What to produce:
For this exercise, transcribe every line of the material exactly and skip the pictures.

Provided data:
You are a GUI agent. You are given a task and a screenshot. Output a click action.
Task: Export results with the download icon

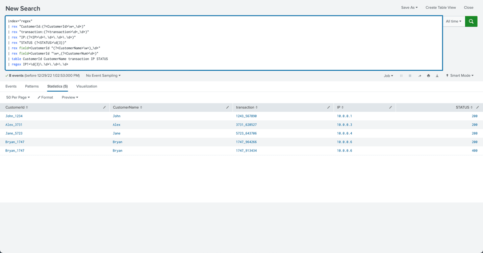click(437, 76)
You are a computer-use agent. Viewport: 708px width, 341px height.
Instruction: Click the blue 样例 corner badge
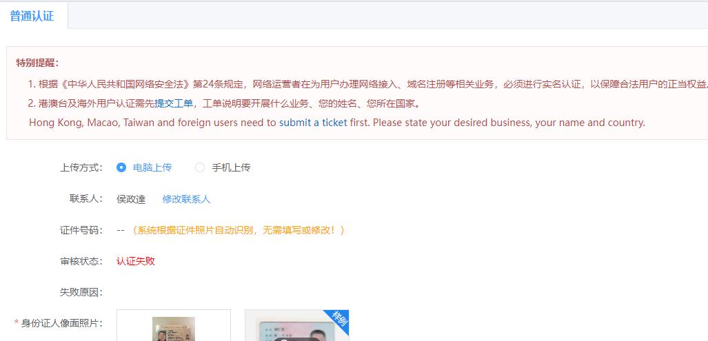[x=338, y=318]
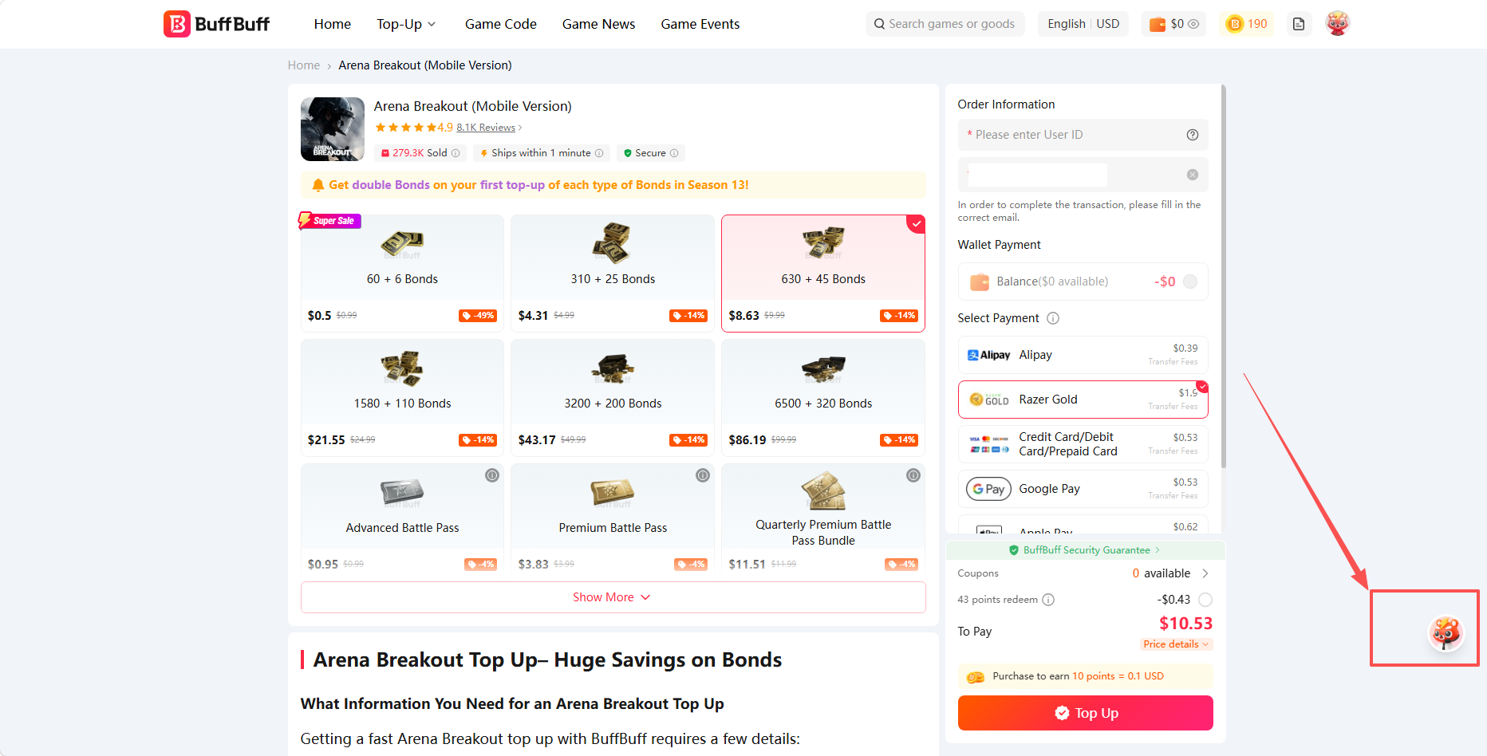The width and height of the screenshot is (1487, 756).
Task: Clear the email field with X icon
Action: pyautogui.click(x=1193, y=175)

Task response:
You are a GUI agent. You are given a task and a screenshot. Output a click action.
Task: Export results with the download icon

click(437, 76)
You are a computer-use agent. Viewport: 708px width, 341px height.
Instruction: Click the blue 样例 corner badge
[x=338, y=318]
The width and height of the screenshot is (1487, 756).
Task: Clear the email field with X icon
Action: pyautogui.click(x=1193, y=175)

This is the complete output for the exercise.